_Provided records:_
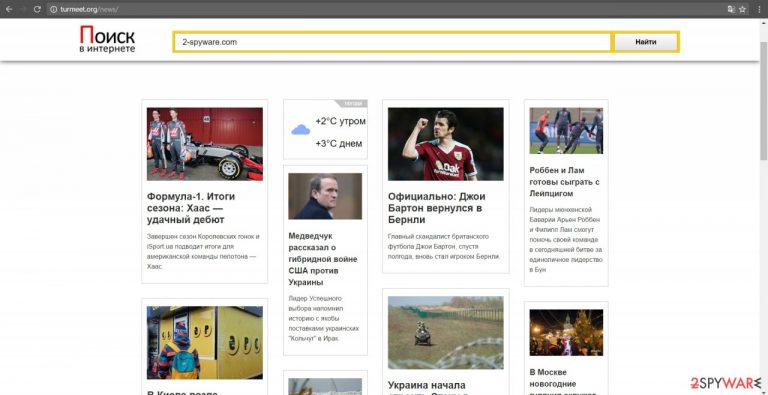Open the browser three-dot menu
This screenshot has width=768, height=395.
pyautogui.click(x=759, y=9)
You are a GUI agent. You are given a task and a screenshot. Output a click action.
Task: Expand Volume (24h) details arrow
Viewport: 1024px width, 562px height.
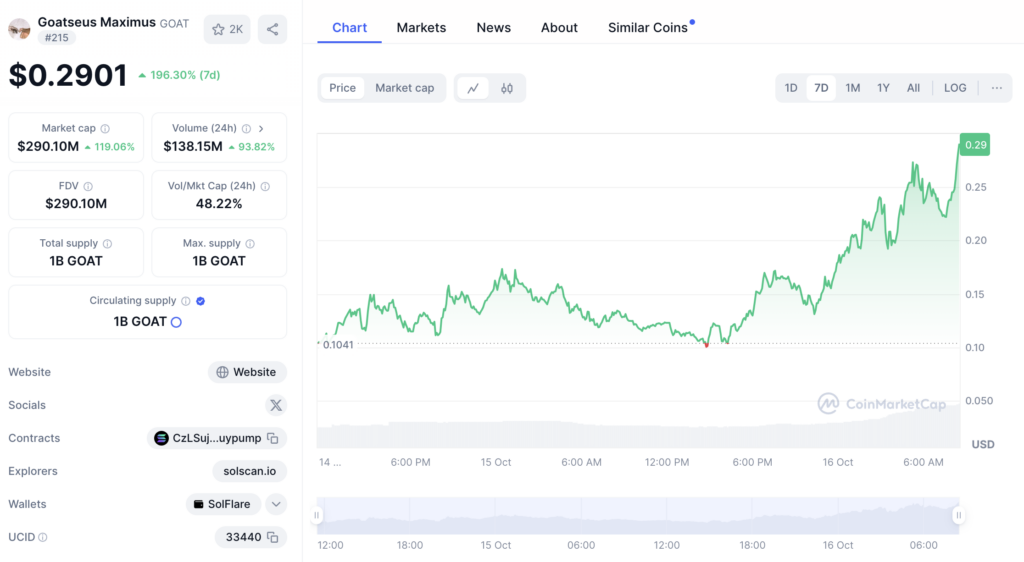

_What the task asks:_
Copy the entries above word for word, but leave out the pictures.

_Solution to this problem:_
Open the browser three-dot menu
This screenshot has width=768, height=395.
pyautogui.click(x=759, y=9)
You are a GUI agent. You are given a task and a screenshot. Output a click action.
Task: Expand Volume (24h) details arrow
Viewport: 1024px width, 562px height.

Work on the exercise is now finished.